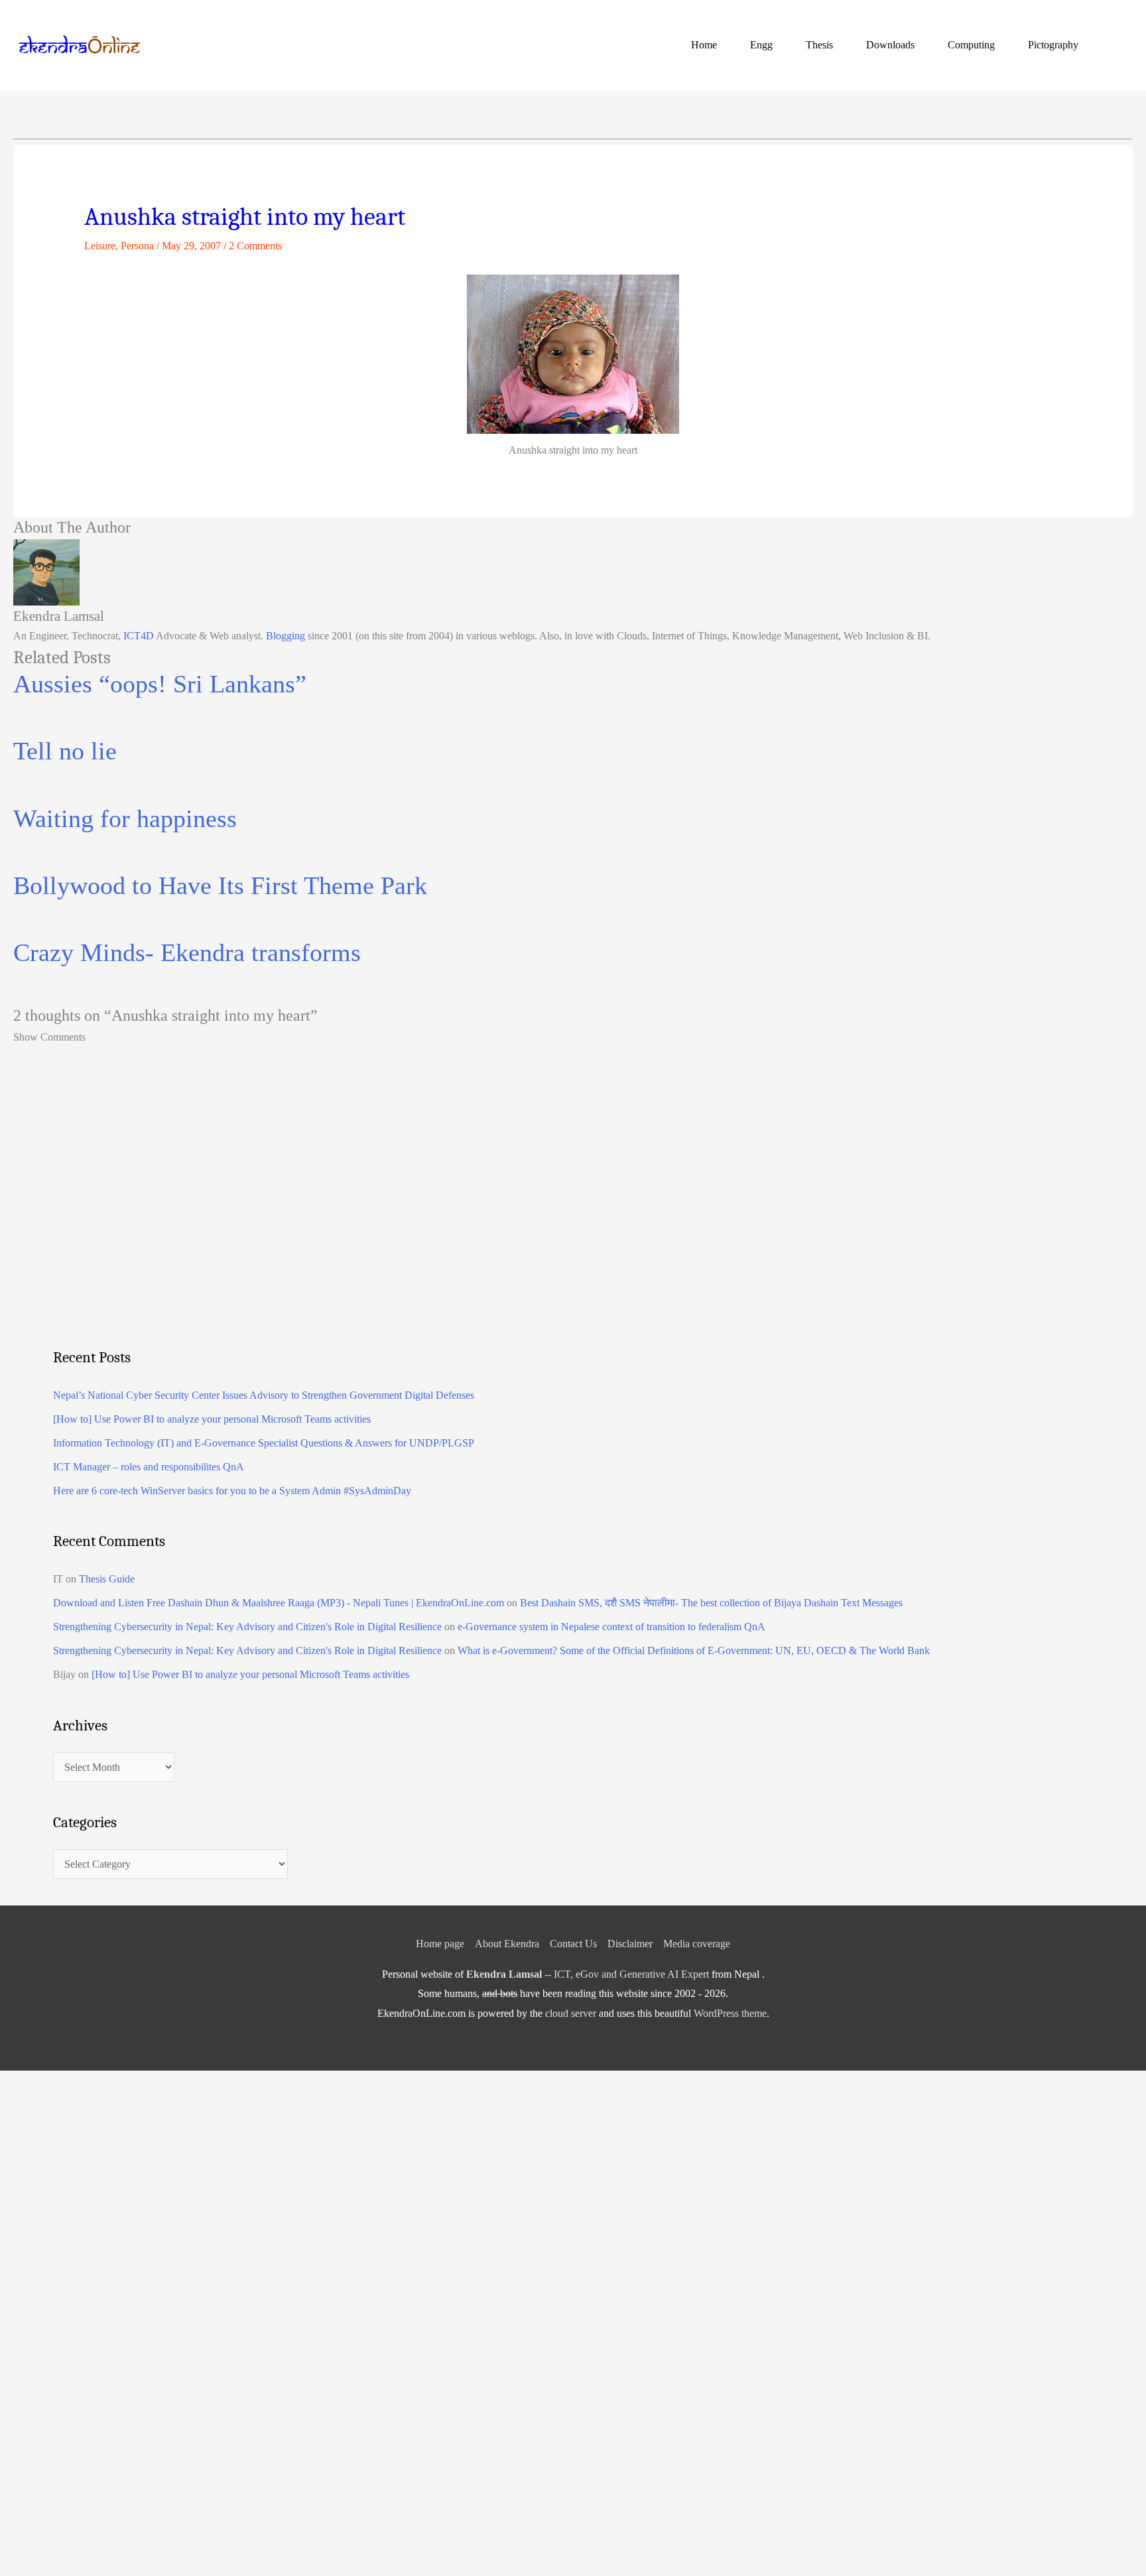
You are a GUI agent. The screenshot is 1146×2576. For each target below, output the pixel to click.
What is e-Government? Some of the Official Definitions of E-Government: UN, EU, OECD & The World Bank (694, 1650)
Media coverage (696, 1943)
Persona (137, 245)
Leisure (99, 245)
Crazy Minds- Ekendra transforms (187, 952)
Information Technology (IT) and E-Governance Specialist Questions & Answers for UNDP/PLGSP (263, 1443)
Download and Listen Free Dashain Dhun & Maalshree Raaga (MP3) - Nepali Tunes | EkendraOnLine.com (278, 1602)
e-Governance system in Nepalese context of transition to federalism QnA (611, 1626)
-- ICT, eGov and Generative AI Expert (587, 1974)
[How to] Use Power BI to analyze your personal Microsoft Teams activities (212, 1419)
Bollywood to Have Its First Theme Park (220, 885)
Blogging (285, 635)
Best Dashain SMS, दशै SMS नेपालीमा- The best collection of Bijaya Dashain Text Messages (711, 1602)
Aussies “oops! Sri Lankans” (159, 684)
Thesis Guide (107, 1578)
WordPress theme (730, 2013)
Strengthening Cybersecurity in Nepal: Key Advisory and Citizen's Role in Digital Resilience (247, 1626)
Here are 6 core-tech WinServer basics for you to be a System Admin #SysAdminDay (232, 1490)
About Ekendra (507, 1943)
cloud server (570, 2013)
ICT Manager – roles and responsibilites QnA (148, 1466)
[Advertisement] (451, 1224)
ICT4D (138, 635)
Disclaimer (630, 1943)
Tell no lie (65, 751)
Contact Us (573, 1943)
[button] (1117, 44)
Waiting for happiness (125, 818)
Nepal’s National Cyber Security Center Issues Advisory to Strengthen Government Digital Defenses (263, 1395)
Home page (440, 1943)
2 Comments (255, 245)
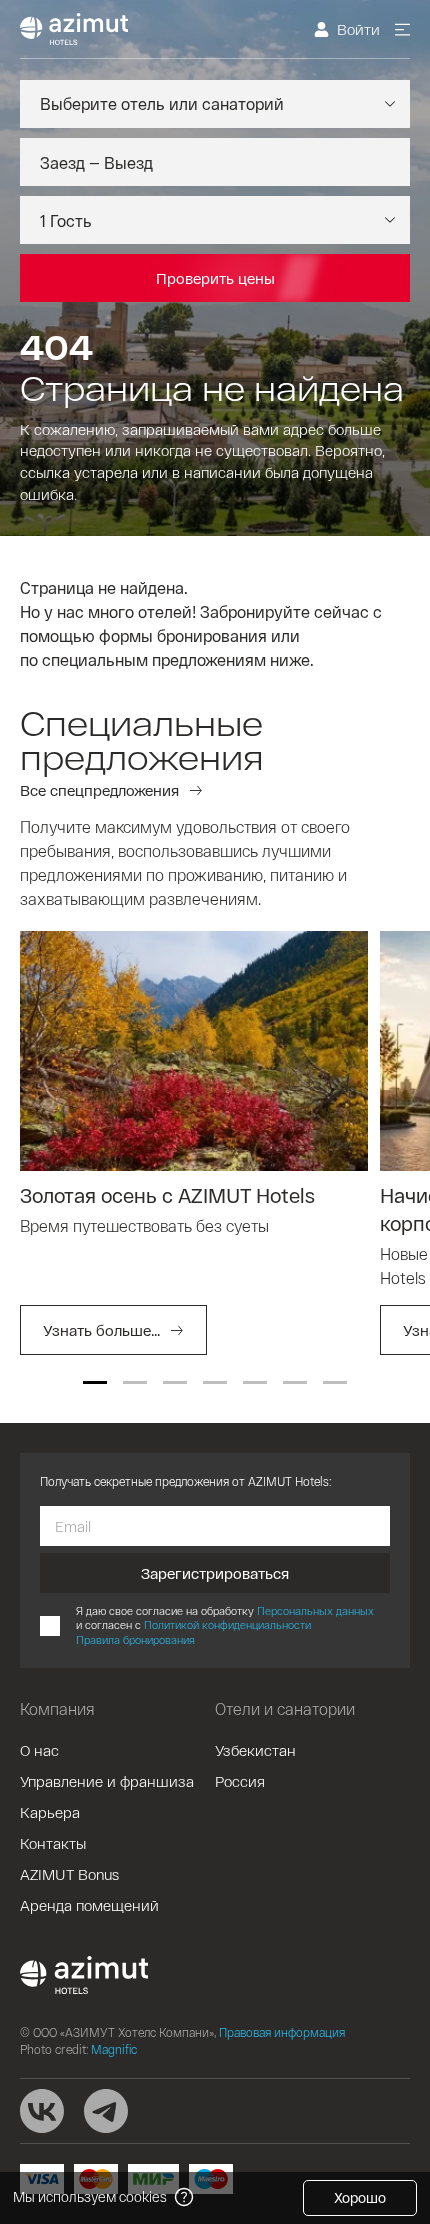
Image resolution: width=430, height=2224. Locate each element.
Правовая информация (282, 2032)
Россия (240, 1781)
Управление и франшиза (107, 1781)
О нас (39, 1750)
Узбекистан (255, 1750)
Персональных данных (315, 1610)
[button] (95, 1382)
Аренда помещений (89, 1905)
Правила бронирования (135, 1639)
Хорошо (360, 2197)
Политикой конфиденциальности (227, 1624)
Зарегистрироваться (215, 1573)
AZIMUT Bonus (69, 1874)
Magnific (114, 2049)
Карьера (50, 1812)
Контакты (53, 1843)
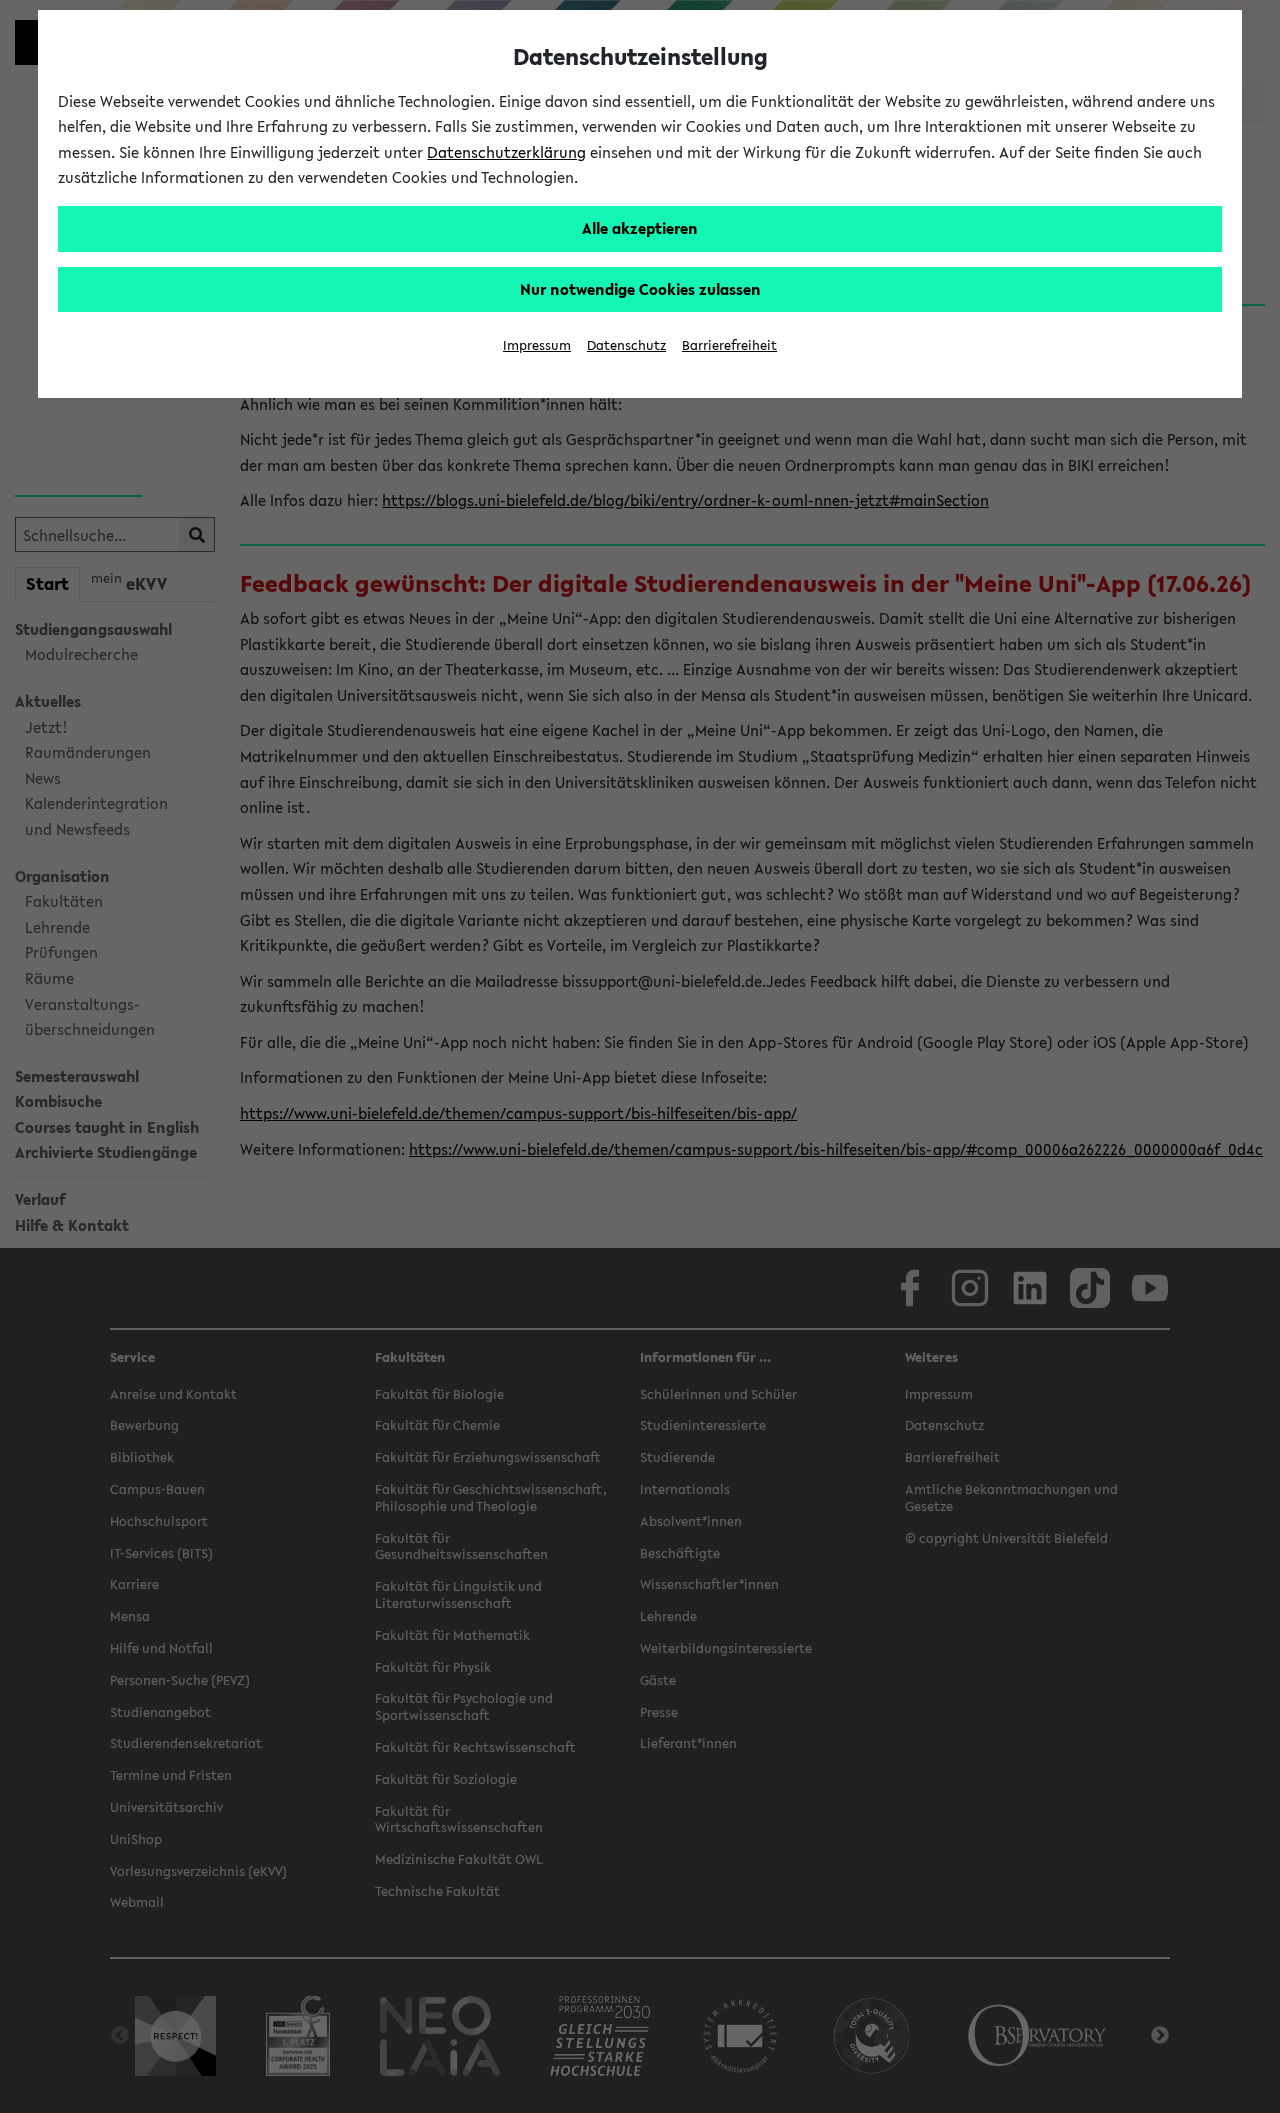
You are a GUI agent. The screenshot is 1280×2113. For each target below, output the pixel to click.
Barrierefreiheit (729, 345)
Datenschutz (626, 345)
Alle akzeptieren (640, 228)
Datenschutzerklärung (506, 152)
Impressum (537, 345)
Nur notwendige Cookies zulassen (640, 289)
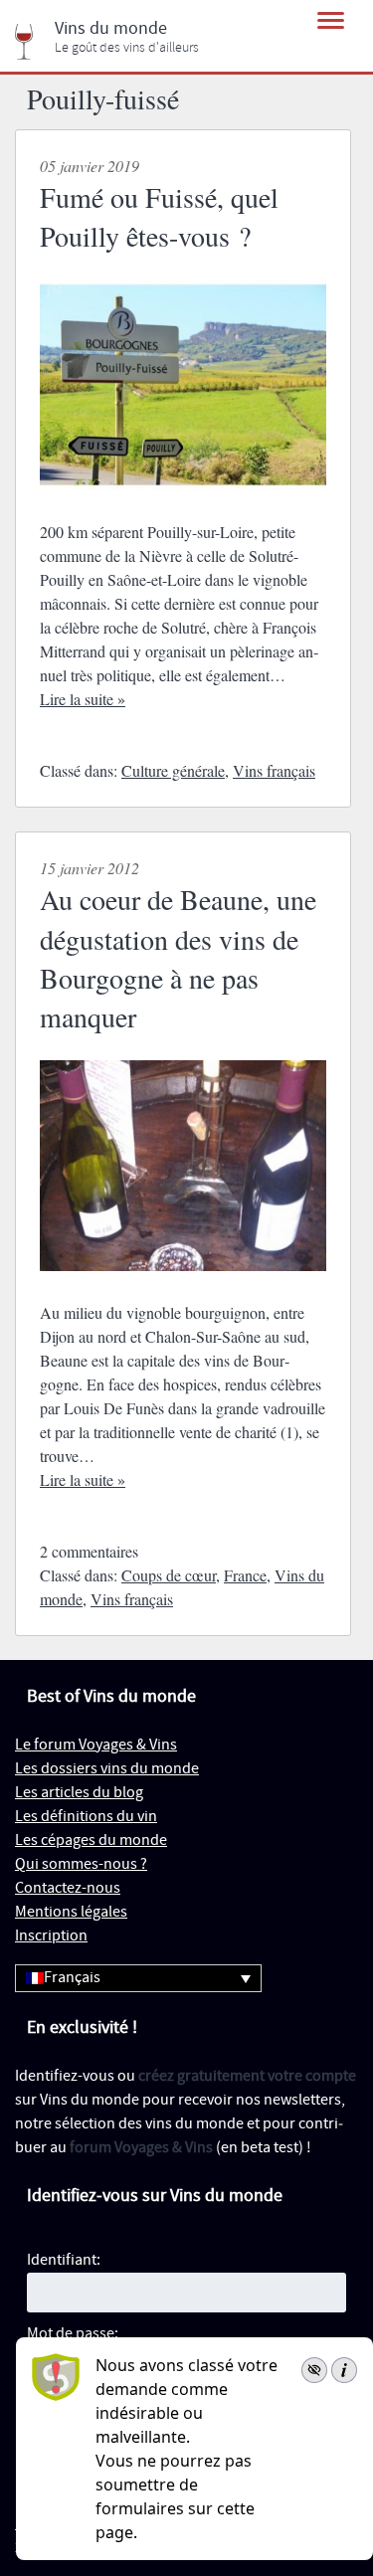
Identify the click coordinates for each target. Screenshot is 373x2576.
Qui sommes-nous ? (81, 1864)
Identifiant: (63, 2260)
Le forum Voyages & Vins (96, 1745)
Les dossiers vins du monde (107, 1768)
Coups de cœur (168, 1574)
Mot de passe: (72, 2333)
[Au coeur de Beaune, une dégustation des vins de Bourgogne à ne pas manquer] (183, 1288)
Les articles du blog (79, 1792)
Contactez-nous (67, 1888)
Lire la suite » (82, 698)
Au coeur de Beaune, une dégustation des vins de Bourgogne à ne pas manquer (178, 957)
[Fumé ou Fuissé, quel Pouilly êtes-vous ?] (183, 507)
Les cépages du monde (91, 1840)
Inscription (51, 1936)
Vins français (274, 770)
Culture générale (173, 770)
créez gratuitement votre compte (247, 2076)
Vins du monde (111, 29)
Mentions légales (71, 1912)
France (245, 1574)
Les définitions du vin (86, 1816)
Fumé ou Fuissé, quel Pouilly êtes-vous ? (159, 216)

— WORK TO COMPLETE —
Tell how many lines of the material above hold "Digital", answering with a bare number.

— OUTPUT OF THE TASK —
2